According to a UOB research report, "This tech-led sell-off has erased approximately US$1.8 trillion from the total market capitalization of the S&P 500 index."
Influenced by the Nasdaq's sharp decline last week, global investor confidence in AI-themed stocks has been shaken, leading to continued selling pressure on Asian and European tech shares on Monday, June 8th.
In South Korea, major index components and memory chip giants Samsung Electronics Co Ltd and SK Hynix Inc closed down sharply by 10.18% and 7.68%, respectively. These two firms collectively account for over 40% of the weighting on the KOSPI index, dragging it to an intraday decline of up to 8%.
Taiwan Semiconductor Manufacturing Company Ltd (TSMC) fell 2.96%, while Hon Hai Precision Industry Co Ltd (Foxconn) tumbled 5.27%.
In Japan, technology investment conglomerate SoftBank Group Corp plunged 6.1%, with Tokyo Electron Ltd and Advantest Corp dropping 7.45% and 5.72%, respectively.

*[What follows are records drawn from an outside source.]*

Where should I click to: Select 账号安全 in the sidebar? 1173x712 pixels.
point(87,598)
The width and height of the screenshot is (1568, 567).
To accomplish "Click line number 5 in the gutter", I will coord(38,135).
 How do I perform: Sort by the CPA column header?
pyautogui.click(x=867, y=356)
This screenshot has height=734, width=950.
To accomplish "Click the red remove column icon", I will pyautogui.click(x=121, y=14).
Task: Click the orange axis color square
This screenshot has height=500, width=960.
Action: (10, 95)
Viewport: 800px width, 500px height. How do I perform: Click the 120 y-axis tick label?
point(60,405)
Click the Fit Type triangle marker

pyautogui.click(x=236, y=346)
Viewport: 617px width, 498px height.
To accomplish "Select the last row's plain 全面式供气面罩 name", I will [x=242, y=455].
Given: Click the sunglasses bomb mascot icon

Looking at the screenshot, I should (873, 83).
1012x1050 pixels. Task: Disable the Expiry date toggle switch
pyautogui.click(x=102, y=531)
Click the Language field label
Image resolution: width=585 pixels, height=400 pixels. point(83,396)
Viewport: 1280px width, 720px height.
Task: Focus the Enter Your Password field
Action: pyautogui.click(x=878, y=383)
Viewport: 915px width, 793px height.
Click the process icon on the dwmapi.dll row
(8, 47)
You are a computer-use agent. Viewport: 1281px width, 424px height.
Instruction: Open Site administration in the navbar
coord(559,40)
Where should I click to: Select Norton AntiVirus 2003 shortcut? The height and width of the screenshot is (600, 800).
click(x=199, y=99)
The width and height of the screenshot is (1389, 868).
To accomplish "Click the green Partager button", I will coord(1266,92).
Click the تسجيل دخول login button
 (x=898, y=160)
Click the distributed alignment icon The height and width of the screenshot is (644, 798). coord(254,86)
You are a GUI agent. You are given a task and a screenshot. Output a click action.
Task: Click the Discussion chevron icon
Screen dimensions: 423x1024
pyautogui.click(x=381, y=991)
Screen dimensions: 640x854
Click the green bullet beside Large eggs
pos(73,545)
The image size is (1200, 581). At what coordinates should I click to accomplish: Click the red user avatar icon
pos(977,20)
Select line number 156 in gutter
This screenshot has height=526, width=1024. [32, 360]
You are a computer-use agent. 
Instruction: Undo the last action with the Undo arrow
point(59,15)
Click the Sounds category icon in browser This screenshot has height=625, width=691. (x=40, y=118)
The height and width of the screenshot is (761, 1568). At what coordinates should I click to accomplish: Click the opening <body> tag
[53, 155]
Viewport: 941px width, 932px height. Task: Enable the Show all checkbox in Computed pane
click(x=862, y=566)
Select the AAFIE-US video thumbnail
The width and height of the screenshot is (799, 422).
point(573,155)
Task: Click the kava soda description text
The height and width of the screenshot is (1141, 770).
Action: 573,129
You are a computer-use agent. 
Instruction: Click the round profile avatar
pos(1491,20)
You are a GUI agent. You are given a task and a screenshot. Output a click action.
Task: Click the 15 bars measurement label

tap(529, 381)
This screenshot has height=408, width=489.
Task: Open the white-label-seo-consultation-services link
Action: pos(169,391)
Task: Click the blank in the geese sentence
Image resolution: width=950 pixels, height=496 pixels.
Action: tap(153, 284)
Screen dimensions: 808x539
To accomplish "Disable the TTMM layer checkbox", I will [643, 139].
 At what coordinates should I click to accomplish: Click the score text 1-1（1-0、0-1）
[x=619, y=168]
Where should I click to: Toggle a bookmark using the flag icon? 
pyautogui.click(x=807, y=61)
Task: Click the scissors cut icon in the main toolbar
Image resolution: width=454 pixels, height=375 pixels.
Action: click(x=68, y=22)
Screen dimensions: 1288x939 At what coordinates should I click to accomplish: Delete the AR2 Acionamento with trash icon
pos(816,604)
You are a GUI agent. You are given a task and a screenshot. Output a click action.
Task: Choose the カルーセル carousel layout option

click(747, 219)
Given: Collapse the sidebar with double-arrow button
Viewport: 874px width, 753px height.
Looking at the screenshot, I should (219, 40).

European chip stocks followed their Asian counterparts lower at the market open, with ASML Holding NV, Infineon Technologies AG, STMicroelectronics NV, ASM International NV, and BE Semiconductor Industries NV all falling between 3% and 4.5%.
Last week's U.S. employment data, which was significantly stronger than market expectations, has led to a widespread view that the period of high U.S. interest rates will be extended. This has boosted risk-off sentiment, amplifying the tech stock decline.
Goldman Sachs stated in a report last Friday, "We have pushed back our expectations for the final two Fed rate cuts to June and December 2027, as the U.S. labor market has performed far better than previously anticipated."
Prior to this sell-off, Asian tech stocks had experienced a rally, primarily driven by optimistic market expectations for the future demand of artificial intelligence. Last month, the market capitalizations of Samsung Electronics and SK Hynix each surpassed the US$1 trillion mark, and SoftBank briefly became Japan's most valuable company.
The trigger for the current wave of selling in tech stocks was Broadcom Inc's reported revenue for its fiscal Q2 2026, which fell short of market expectations last week. The company's stock price plummeted, sparking a chain reaction across the broader technology sector.
The VanEck Semiconductor ETF (ticker: SMH) fell over 9% last Friday. Arm Holdings plc, the UK chip designer majority-owned by SoftBank, dropped nearly 13%, while Micron Technology Inc declined over 13%.
A UOB report on Monday noted, "This market rout, led by technology stocks, has wiped about US$1.8 trillion from the S&P 500's market value."
However, UOB also indicated that the technology and software sectors will remain a key focus for the market, stating, "On Friday, June 12th, a company that blends space exploration, artificial intelligence, and cutting-edge technology is set to list on the Nasdaq, with its IPO potentially setting a record for the largest ever."
Amid news of renewed escalation in the Iran situation and the expectation that the conflict will be difficult to resolve in the near term, major Asian equity benchmarks also moved lower on Monday.